Return all of the following material unchanged, line for line.

┌──

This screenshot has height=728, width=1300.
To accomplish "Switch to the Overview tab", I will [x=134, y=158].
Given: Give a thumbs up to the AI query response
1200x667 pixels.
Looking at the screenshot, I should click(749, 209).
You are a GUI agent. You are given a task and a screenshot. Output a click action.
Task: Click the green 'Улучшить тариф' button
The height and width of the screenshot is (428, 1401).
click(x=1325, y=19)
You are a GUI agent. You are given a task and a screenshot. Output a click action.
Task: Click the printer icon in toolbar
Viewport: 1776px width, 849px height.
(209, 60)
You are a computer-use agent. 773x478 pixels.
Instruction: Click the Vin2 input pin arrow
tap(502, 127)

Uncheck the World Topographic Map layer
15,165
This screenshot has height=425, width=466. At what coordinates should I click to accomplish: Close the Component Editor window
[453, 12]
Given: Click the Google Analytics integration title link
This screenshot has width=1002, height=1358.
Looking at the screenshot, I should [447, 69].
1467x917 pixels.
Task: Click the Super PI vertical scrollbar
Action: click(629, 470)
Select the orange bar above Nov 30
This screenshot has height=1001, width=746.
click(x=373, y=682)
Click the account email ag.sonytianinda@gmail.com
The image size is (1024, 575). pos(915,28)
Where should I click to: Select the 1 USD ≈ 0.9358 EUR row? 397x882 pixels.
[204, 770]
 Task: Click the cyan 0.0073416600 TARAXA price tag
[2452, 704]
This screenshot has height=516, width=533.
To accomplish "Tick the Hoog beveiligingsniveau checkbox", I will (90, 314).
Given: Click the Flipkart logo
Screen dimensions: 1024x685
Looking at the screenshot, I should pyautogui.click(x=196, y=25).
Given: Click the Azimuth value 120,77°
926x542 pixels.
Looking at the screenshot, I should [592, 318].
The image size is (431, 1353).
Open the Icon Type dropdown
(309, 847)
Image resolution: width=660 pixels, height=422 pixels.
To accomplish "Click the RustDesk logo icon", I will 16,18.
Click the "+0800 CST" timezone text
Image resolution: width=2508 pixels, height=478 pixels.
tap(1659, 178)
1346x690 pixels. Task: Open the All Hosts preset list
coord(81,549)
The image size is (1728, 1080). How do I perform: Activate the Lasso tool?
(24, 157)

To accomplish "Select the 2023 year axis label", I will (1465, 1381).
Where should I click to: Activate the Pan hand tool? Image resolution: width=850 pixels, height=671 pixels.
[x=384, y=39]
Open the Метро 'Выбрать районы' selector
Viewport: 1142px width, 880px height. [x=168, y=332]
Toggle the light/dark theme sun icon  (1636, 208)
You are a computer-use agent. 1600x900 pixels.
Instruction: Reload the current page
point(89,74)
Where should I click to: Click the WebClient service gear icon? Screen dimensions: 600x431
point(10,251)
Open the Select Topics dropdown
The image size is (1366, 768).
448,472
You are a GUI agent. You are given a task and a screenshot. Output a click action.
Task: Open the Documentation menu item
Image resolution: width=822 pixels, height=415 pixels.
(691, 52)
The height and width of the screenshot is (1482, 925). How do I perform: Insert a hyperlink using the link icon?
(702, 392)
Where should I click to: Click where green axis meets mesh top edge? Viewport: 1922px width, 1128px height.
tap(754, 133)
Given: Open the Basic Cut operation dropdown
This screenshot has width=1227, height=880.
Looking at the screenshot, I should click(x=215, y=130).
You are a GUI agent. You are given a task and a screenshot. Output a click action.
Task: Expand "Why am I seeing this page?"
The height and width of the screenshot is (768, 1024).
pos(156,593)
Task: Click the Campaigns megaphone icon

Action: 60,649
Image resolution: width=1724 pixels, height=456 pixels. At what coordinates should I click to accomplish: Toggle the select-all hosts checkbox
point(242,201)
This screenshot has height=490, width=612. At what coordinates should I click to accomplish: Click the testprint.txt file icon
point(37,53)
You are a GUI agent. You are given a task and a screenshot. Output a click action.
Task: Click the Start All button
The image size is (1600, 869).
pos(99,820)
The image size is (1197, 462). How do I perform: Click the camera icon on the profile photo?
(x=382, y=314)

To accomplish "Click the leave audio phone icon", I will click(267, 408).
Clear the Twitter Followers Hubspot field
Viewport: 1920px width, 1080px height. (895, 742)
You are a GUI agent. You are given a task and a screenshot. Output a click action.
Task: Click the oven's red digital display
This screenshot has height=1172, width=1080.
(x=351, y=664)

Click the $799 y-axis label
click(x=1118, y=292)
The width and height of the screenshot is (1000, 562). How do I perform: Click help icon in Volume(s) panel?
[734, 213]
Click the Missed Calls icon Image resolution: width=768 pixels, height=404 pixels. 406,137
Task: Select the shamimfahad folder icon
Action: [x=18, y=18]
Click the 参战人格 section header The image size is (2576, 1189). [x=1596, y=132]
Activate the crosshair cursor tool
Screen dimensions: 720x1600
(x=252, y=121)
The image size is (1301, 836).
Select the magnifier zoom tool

└──

> **Answer to the task**
This screenshot has height=728, width=1300.
To accomplish "Switch to the Overview tab", I will [x=134, y=158].
Given: Give a thumbs up to the AI query response
1200x667 pixels.
Looking at the screenshot, I should click(749, 209).
You are a GUI agent. You are given a task and a screenshot. Output a click action.
Task: Click the green 'Улучшить тариф' button
The height and width of the screenshot is (428, 1401).
click(x=1325, y=19)
You are a GUI agent. You are given a task and a screenshot. Output a click action.
Task: Click the printer icon in toolbar
Viewport: 1776px width, 849px height.
(209, 60)
You are a computer-use agent. 773x478 pixels.
Instruction: Click the Vin2 input pin arrow
tap(502, 127)

Uncheck the World Topographic Map layer
15,165
This screenshot has height=425, width=466. At what coordinates should I click to accomplish: Close the Component Editor window
[453, 12]
Given: Click the Google Analytics integration title link
This screenshot has width=1002, height=1358.
Looking at the screenshot, I should [447, 69].
1467x917 pixels.
Task: Click the Super PI vertical scrollbar
Action: click(629, 470)
Select the orange bar above Nov 30
This screenshot has height=1001, width=746.
click(x=373, y=682)
Click the account email ag.sonytianinda@gmail.com
The image size is (1024, 575). pos(915,28)
Where should I click to: Select the 1 USD ≈ 0.9358 EUR row? 397x882 pixels.
[204, 770]
 Task: Click the cyan 0.0073416600 TARAXA price tag
[2452, 704]
This screenshot has height=516, width=533.
To accomplish "Tick the Hoog beveiligingsniveau checkbox", I will (90, 314).
Given: Click the Flipkart logo
Screen dimensions: 1024x685
Looking at the screenshot, I should pyautogui.click(x=196, y=25).
Given: Click the Azimuth value 120,77°
926x542 pixels.
Looking at the screenshot, I should [592, 318].
The image size is (431, 1353).
Open the Icon Type dropdown
(309, 847)
Image resolution: width=660 pixels, height=422 pixels.
To accomplish "Click the RustDesk logo icon", I will 16,18.
Click the "+0800 CST" timezone text
Image resolution: width=2508 pixels, height=478 pixels.
tap(1659, 178)
1346x690 pixels. Task: Open the All Hosts preset list
coord(81,549)
The image size is (1728, 1080). How do I perform: Activate the Lasso tool?
(24, 157)

To accomplish "Select the 2023 year axis label", I will (1465, 1381).
Where should I click to: Activate the Pan hand tool? Image resolution: width=850 pixels, height=671 pixels.
[x=384, y=39]
Open the Метро 'Выбрать районы' selector
Viewport: 1142px width, 880px height. [x=168, y=332]
Toggle the light/dark theme sun icon  (1636, 208)
You are a computer-use agent. 1600x900 pixels.
Instruction: Reload the current page
point(89,74)
Where should I click to: Click the WebClient service gear icon? Screen dimensions: 600x431
point(10,251)
Open the Select Topics dropdown
The image size is (1366, 768).
448,472
You are a GUI agent. You are given a task and a screenshot. Output a click action.
Task: Open the Documentation menu item
Image resolution: width=822 pixels, height=415 pixels.
(691, 52)
The height and width of the screenshot is (1482, 925). How do I perform: Insert a hyperlink using the link icon?
(702, 392)
Where should I click to: Click where green axis meets mesh top edge? Viewport: 1922px width, 1128px height.
tap(754, 133)
Given: Open the Basic Cut operation dropdown
This screenshot has width=1227, height=880.
Looking at the screenshot, I should click(x=215, y=130).
You are a GUI agent. You are given a task and a screenshot. Output a click action.
Task: Expand "Why am I seeing this page?"
The height and width of the screenshot is (768, 1024).
pos(156,593)
Task: Click the Campaigns megaphone icon

Action: 60,649
Image resolution: width=1724 pixels, height=456 pixels. At what coordinates should I click to accomplish: Toggle the select-all hosts checkbox
point(242,201)
This screenshot has height=490, width=612. At what coordinates should I click to accomplish: Click the testprint.txt file icon
point(37,53)
You are a GUI agent. You are given a task and a screenshot. Output a click action.
Task: Click the Start All button
The image size is (1600, 869).
pos(99,820)
The image size is (1197, 462). How do I perform: Click the camera icon on the profile photo?
(x=382, y=314)

To accomplish "Click the leave audio phone icon", I will click(267, 408).
Clear the Twitter Followers Hubspot field
Viewport: 1920px width, 1080px height. (895, 742)
You are a GUI agent. You are given a task and a screenshot. Output a click action.
Task: Click the oven's red digital display
This screenshot has height=1172, width=1080.
(x=351, y=664)

Click the $799 y-axis label
click(x=1118, y=292)
The width and height of the screenshot is (1000, 562). How do I perform: Click help icon in Volume(s) panel?
[734, 213]
Click the Missed Calls icon Image resolution: width=768 pixels, height=404 pixels. 406,137
Task: Select the shamimfahad folder icon
Action: [x=18, y=18]
Click the 参战人格 section header The image size is (2576, 1189). [x=1596, y=132]
Activate the crosshair cursor tool
Screen dimensions: 720x1600
(x=252, y=121)
The image size is (1301, 836).
Select the magnifier zoom tool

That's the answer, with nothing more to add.